|
|
|
Show HN: AI that calls businesses so you don't have to
(thisispamela.com)
|
|
2 points
by marcuslima
137 days ago
|
|
I absolutely hate being forced to make a phone call. It’s a 1970s solution for 2026. When something goes wrong with a subscription, delivery, or account, the only remaining option is often a phone call where you have to navigating phone trees, wait on hold, and then you have to call again when inevitably the solve didn’t work or was ignored and inexplicably they do not have the context from your last call. My friend and I hacked together Pamela over the new year to make those customer service calls on your behalf and report back with a summary of what happened (https://www.thisispamela.com/). You prompt it with who to call and what you want to accomplish, provide any relevant context, and it places the call. You can monitor progress via live transcripts or listen in. The agent can navigate phone trees (“press 1 for…”) or speak directly to a human when needed. I now use this for everything from calling up my local super popular bakery to reserve a croissant before they run out, to calling the New York Times to request a refund when they moved me from the promo rate to their regular rate (it worked!). This is early and imperfect. Some calls fail, and some situations still require the account holder to intervene. But it already works often enough to be genuinely useful. (There’s also an API underneath this for anyone who wants to experiment programmatically: https://docs.thisispamela.com/) |
|
A few questions from someone who would use this:
1. How does it handle identity verification? Many customer service calls require account holder verification (last 4 of SSN, security questions, etc.). Does the user pre-provide these, or does Pamela hand off at that point?
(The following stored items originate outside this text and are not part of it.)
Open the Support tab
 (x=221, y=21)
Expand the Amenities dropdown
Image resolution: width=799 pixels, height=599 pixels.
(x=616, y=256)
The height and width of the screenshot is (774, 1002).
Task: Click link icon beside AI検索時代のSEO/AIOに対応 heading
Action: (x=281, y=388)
2. What's the latency like in the conversation? I've used some voice AI tools where the delay between human speech and AI response is noticeable enough to confuse the human on the other end.
3. The NYT example is interesting - how does it handle when the rep says no initially? Does it have negotiation logic, or does it just accept the first answer?
The API angle is smart. There's probably a B2B play here for companies that want to automate outbound calls for appointment confirmations, reservation changes, etc. That's where the real volume would be.